FDR estimates the complement of precision (a.k.a. positive predictive value -PPV-) for a nominal/categorical predicted-observed dataset.

Usage

precision(
  data = NULL,
  obs,
  pred,
  tidy = FALSE,
  atom = FALSE,
  na.rm = TRUE,
  pos_level = 2
)

ppv(
  data = NULL,
  obs,
  pred,
  tidy = FALSE,
  atom = FALSE,
  na.rm = TRUE,
  pos_level = 2
)

FDR(
  data = NULL,
  obs,
  pred,
  atom = FALSE,
  pos_level = 2,
  tidy = FALSE,
  na.rm = TRUE
)

Arguments

data: (Optional) argument to call an existing data frame containing the data.
obs: Vector with observed values (character | factor).
pred: Vector with predicted values (character | factor).
tidy: Logical operator (TRUE/FALSE) to decide the type of return. TRUE returns a data.frame, FALSE returns a list; Default : FALSE.
atom: Logical operator (TRUE/FALSE) to decide if the estimate is made for each class (atom = TRUE) or at a global level (atom = FALSE); Default : FALSE.
na.rm: Logic argument to remove rows with missing values (NA). Default is na.rm = TRUE.
pos_level: Integer, for binary cases, indicating the order (1|2) of the level corresponding to the positive. Generally, the positive level is the second (2) since following an alpha-numeric order, the most common pairs are (Negative | Positive), (0 | 1), (FALSE | TRUE). Default : 2.

Value

an object of class numeric within a list (if tidy = FALSE) or within a data frame (if tidy = TRUE).

Details

The precision is a non-normalized coefficient that represents the ratio between the correctly predicted cases (or true positive -TP- for binary cases) to the total predicted observations for a given class (or total predicted positive -PP- for binary cases) or at overall level.

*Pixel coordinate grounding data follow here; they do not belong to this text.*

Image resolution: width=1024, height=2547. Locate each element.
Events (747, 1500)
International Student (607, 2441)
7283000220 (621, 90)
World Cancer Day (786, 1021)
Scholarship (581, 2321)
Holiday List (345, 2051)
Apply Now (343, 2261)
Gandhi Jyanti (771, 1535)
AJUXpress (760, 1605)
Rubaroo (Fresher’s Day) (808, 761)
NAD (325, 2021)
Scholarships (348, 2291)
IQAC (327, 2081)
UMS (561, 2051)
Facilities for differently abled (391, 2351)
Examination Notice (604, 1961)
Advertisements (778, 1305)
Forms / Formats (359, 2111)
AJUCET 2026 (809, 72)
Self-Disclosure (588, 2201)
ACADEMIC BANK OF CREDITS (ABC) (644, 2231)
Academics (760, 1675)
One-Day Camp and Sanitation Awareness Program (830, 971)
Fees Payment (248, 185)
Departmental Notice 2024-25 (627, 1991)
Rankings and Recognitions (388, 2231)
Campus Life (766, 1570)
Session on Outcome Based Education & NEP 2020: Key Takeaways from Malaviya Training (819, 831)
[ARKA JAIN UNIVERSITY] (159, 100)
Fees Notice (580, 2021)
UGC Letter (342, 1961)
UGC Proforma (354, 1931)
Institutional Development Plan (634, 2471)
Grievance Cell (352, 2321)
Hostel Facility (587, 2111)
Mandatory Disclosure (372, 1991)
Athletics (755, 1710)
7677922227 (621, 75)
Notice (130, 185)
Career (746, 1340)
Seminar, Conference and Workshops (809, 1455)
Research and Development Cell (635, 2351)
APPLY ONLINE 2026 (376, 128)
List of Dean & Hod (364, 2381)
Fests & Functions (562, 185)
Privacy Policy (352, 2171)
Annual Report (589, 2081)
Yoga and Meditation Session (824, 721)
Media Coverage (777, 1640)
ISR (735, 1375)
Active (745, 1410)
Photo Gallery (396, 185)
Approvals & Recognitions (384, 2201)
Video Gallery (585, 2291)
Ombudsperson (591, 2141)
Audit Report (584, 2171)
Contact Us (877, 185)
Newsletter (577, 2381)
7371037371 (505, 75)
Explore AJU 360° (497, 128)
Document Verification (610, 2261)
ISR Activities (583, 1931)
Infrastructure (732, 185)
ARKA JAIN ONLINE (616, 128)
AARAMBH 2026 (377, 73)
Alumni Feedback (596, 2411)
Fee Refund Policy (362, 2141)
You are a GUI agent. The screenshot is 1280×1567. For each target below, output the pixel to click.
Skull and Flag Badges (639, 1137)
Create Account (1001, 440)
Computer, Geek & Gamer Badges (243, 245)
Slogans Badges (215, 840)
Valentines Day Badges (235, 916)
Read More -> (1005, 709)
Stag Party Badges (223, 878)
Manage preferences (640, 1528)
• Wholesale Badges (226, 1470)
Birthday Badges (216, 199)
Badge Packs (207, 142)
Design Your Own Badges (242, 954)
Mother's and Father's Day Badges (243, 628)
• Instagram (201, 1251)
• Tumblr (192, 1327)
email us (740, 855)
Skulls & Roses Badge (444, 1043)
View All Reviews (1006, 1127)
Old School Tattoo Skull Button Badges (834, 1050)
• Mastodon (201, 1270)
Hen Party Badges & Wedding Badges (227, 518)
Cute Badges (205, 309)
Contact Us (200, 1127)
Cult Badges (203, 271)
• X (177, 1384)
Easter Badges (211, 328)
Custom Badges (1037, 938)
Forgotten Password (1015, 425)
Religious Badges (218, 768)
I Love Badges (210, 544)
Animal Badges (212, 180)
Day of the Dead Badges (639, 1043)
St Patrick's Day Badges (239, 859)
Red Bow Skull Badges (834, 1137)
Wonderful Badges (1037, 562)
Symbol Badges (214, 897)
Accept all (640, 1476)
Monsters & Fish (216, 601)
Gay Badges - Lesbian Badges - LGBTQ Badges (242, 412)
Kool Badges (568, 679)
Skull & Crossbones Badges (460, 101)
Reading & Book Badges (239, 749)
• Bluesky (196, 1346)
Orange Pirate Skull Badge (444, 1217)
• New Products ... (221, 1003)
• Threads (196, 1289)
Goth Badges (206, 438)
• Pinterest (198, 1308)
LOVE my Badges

For binomial cases, \(precision = \frac{TP}{PP} = \frac{TP}{TP + FP} \)

The precision metric is bounded between 0 and 1. The closer to 1 the better. Values towards zero indicate low precision of predictions. It can be estimated for each particular class or at a global level.

The false detection rate or false discovery rate (FDR) represents the proportion of false positives with respect to the total number of cases predicted as positive.

For binomial cases, \(FDR = 1 - precision = \frac{FP}{PP} = \frac{FP}{TP + FP} \)

The precision metric is bounded between 0 and 1. The closer to 1 the better. Values towards zero indicate low precision of predictions.

For the formula and more details, see online-documentation

References

Ting K.M. (2017) Precision and Recall. In: Sammut C., Webb G.I. (eds) Encyclopedia of Machine Learning and Data Mining. Springer, Boston, MA. doi:10.1007/978-1-4899-7687-1_659

Examples

# \donttest{
set.seed(123)
# Two-class
binomial_case <- data.frame(labels = sample(c("True","False"), 100, 
replace = TRUE), predictions = sample(c("True","False"), 100, replace = TRUE))
# Multi-class
multinomial_case <- data.frame(labels = sample(c("Red","Blue", "Green"), 100, 
replace = TRUE), predictions = sample(c("Red","Blue", "Green"), 100, replace = TRUE))

# Get precision estimate for two-class case
precision(data = binomial_case, obs = labels, pred = predictions, tidy = TRUE)
#>   precision
#> 1 0.5652174

# Get FDR estimate for two-class case
FDR(data = binomial_case, obs = labels, pred = predictions, tidy = TRUE)
#>         FDR
#> 1 0.4347826

# Get precision estimate for each class for the multi-class case
precision(data = multinomial_case, obs = labels, pred = predictions, tidy = TRUE, atom = TRUE)
#>       precision
#> Blue  0.2903226
#> Green 0.1666667
#> Red   0.3846154

# Get precision estimate for the multi-class case at a global level
precision(data = multinomial_case, obs = labels, pred = predictions, tidy = TRUE, atom = TRUE)
#>       precision
#> Blue  0.2903226
#> Green 0.1666667
#> Red   0.3846154
# }